It is God who always takes the lowest place. In a world drunk on its own power, with tyrants and kings in the Middle East who enact violence against their own people, and Presidents and Governors and judges in our country where the dignity and preciousness of human life is in doubt or dispute, it is for us to rejoice in the majesty of the living God who takes flesh in the silence of a young girl's womb in a town far from the centers of the world's power, who makes himself fully present in the smallest piece of bread, and who kneels down, taking the form of a slave whose task is to wash your feet.
He did not call the great and powerful.
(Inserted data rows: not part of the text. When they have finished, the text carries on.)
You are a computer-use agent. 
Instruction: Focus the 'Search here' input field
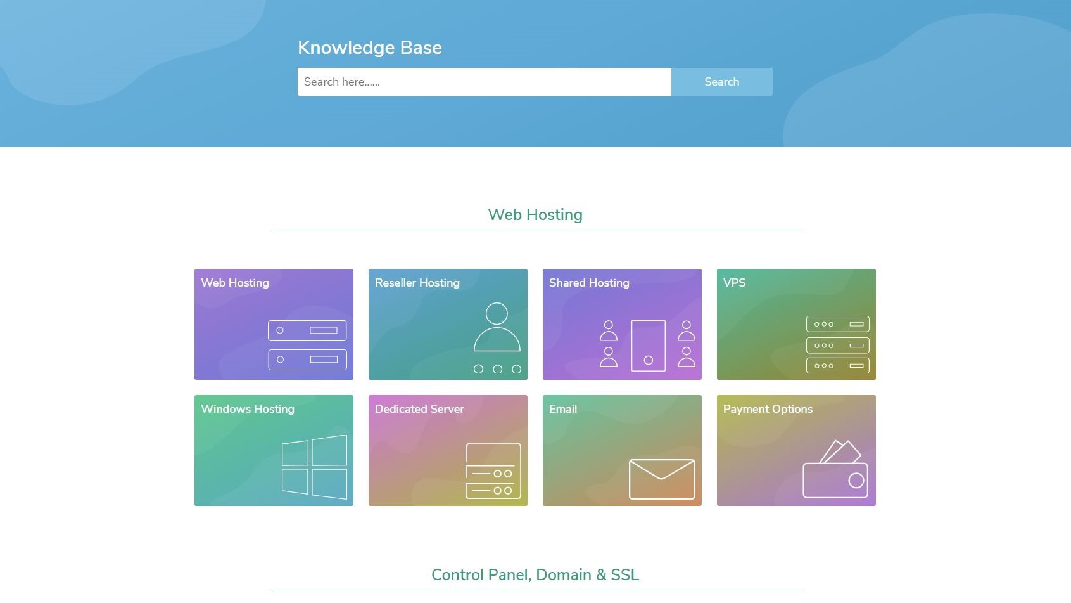485,82
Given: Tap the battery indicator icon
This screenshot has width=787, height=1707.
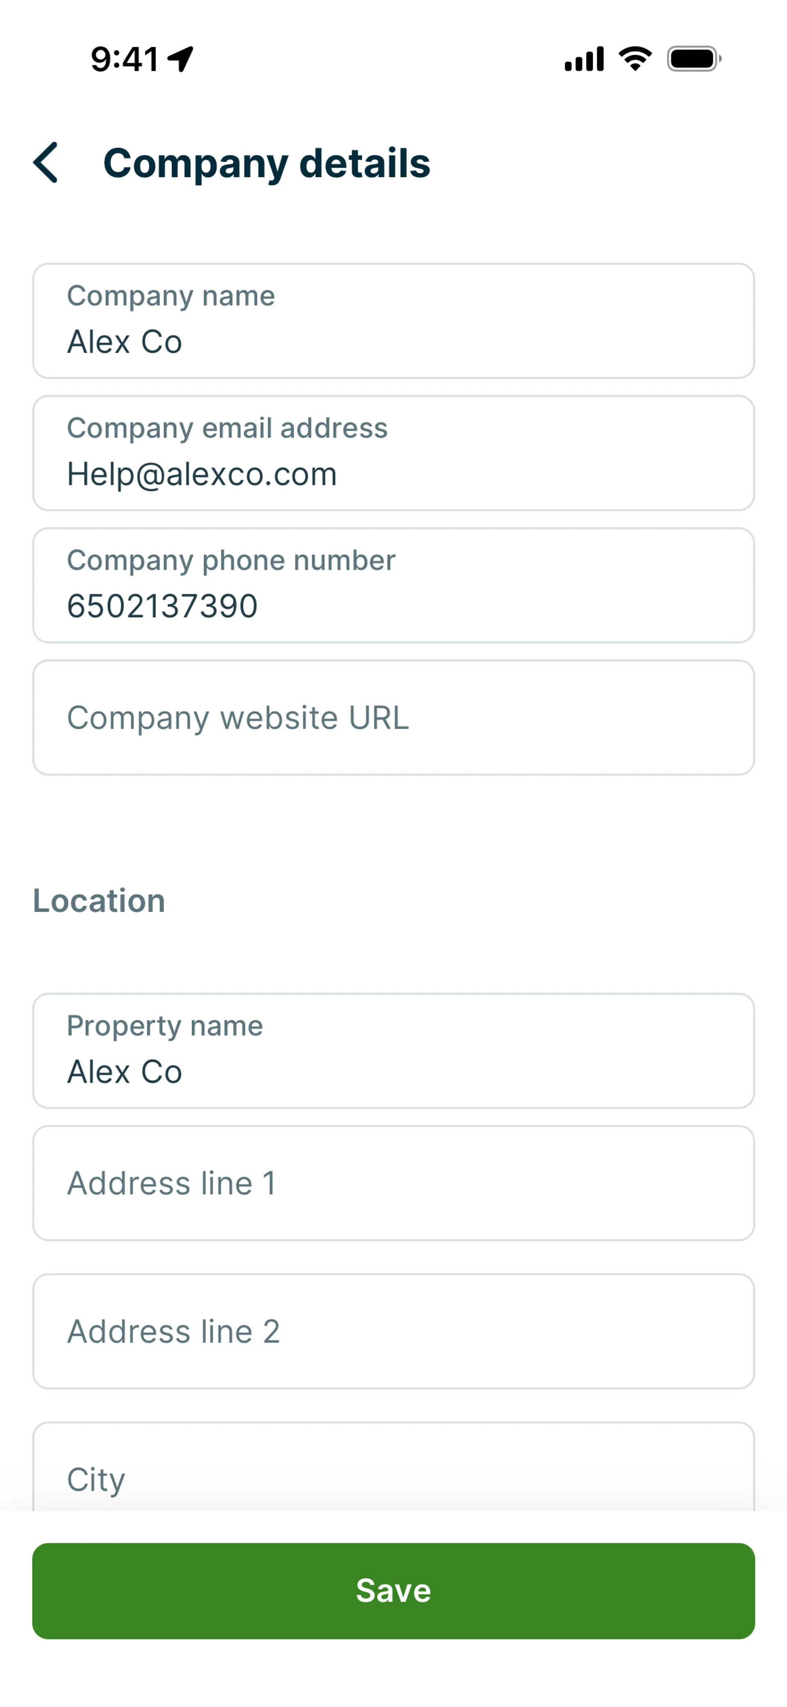Looking at the screenshot, I should 694,59.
He calls weak and inadequate men that he might be, in us, present, present to all men and women, and to act for them on his behalf. Pope Benedict call this God's bravery; he gives himself to human beings. He is conscious of our faults and our weaknesses, yet still considers men capable of acting and being present in his stead – this audacity of God is the "true grandeur concealed in the word 'priesthood'". That God thinks that we are capable of this; that in this way he calls men to his service and thus from within binds himself to his priests, and to his people.
For me, this is my 29th year as a priest of Jesus Christ. And each year I have a greater appreciation of the magnitude of his gift. As that appreciation increases, so also increases the knowledge of my own unworthiness. But this also increases the conviction that our lives must be centered in him. There is no greater encounter than to know Christ Jesus, to spend time with him and learn from him. For St. Gaspar del Bufalo the glory of the priesthood was to apply the grace, to make present the gift of the life-giving precious blood, both in the mercy poured from his side in the sacrament of Confession, and the gift of his body and blood in the Most Holy Eucharist.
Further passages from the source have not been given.